>> START Records to use

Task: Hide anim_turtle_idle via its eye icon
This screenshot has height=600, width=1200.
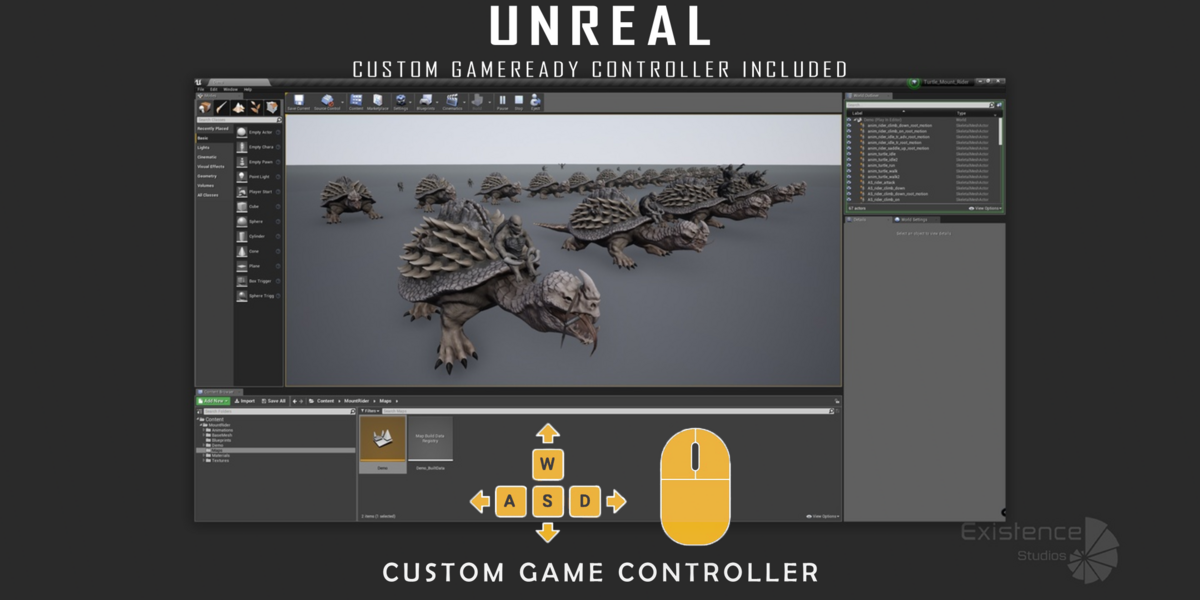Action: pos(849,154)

>> END Records to use
>> START Records to use

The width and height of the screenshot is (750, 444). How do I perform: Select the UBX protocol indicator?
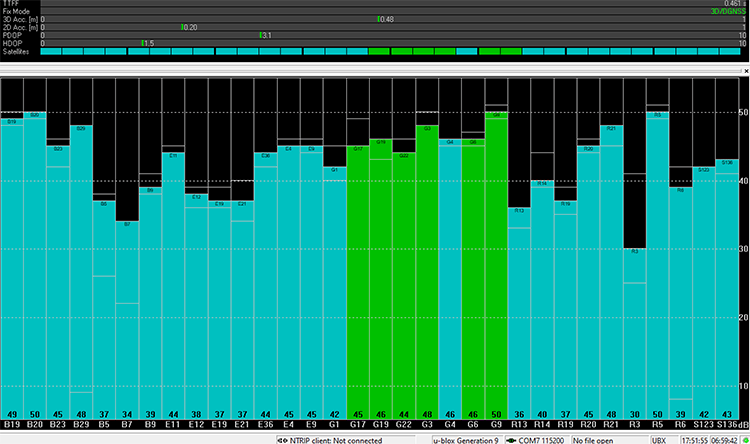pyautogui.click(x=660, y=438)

>> END Records to use

> _Stated problem_: Write out the entries starting with the line containing "The width and" and going on through the line containing "pyautogui.click(x=660, y=438)", copying them verbatim. Omit the pictures from your answer.

> _Final result_:
The width and height of the screenshot is (750, 444). How do I perform: Select the UBX protocol indicator?
pyautogui.click(x=660, y=438)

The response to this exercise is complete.